While for many workers the technological transition that the world of work is undergoing is both unnecessarily scary and an opportunity, things are less positive for women workers. This is a study published in March 2019 by the Institute for Women’s Policy Research. According to the authors of the paper entitled Women, Automation and Future, 58% of workers at risk of technological substitution in the US are women.
A figure which is even more concerning when one considers that women workers in Italy are only 47% of the employed workforce. Of course, many analyses of the future of labor at the time of algorithms, robots and artificial intelligence have come out. Many proving the contrary. Between optimists and pessimists, in short, it’s better to confront the real data, that combined with gender segregation and the technological trends in place, trace a problematic trajectory that seems to be heading towards further inequality.

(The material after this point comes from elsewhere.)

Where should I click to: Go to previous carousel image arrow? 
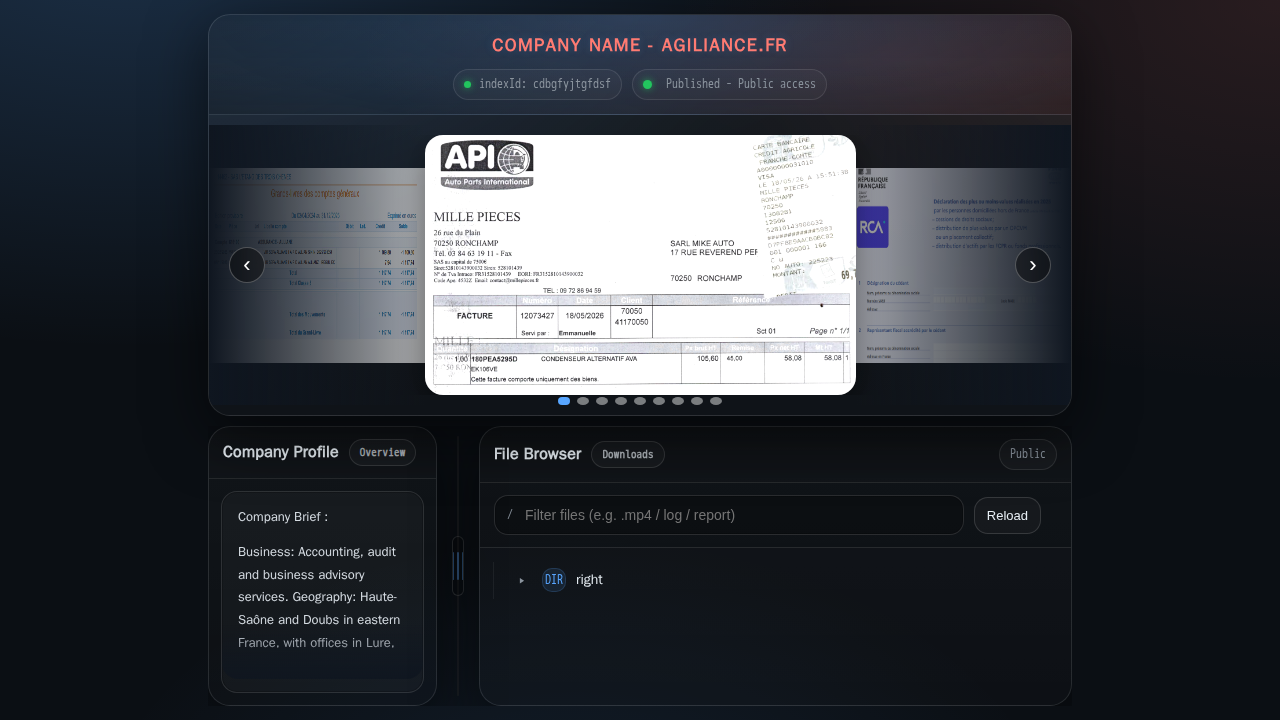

According to the IWPR, assuming that automation has (and will) have an impact on all jobs, if for men it will be the lowest value-added and least profitable jobs that are most at risk, for women exposure seems to widen to the full employment scale. The reasons? The biases with which companies approach the female workforce. In the digital sectors, for example, women are paying for a 41% gap in terms of economic return for equal skills and jobs. A paradox considering that, in the US, women employed in activities with a degree of digitization between 51 and 65% are more than half of the total, including men. Things don't get any better when you look at the participation of women in the most promising sectors for the technological transition: from 2000 to 2016, women employed as computer scientists and system analysts went from 31.2 to 29.3%; software developers from 24.4 to 19.8%; support specialist computers from 35.5 to 25.3%.
A forward-looking political choice that, in addition to reducing gender differences, would encourage the presence of women in the so-called Stem disciplines, is necessary.
Even in those areas where technology still seems far from what is now a global upheaval, the outlook is still unclear. In general, well-paid jobs that do not require digital literacy are the preserve of men (carpenters, plumbers, electricians, etc.) while women have to “make do” with underpaid and low-wage jobs. (housekeepers, cleaners, etc.). The exceptions are jobs involving caring for people where the impact of technology still seems incapable of replacing the necessary human touch.
To redeems this, investments in terms of active labor policy and greater social consideration would be needed. The same that should support greater female participation in the technological transition taking place. According to a report by McKinsey entitled The Future of Women at Work, greater equity of access in the form of means, support for the family and the study would lead to an increase in the world's GDP of 12 trillion dollars.
In short, it would take a forward-looking political choice that, in addition to reducing gender differences, favours the presence of women in the so-called Stem disciplines, which, according to the UN, reaches only 30% of the total globally. At the Università Politecnico of Milan, for example, according to the first Gender Budget on Graduates Enrolled, women have increased by 8% since 2000, but still account for one in five students. Numbers that even the university world itself would like to improve if you think that, according to Almalaurea, in 2018 Stem students performed better both in terms of graduation grades (103.6 vs. 101.6 for men) and in terms of attendance (46.1% of women took all tests in the expected time compared to 42.7% of males).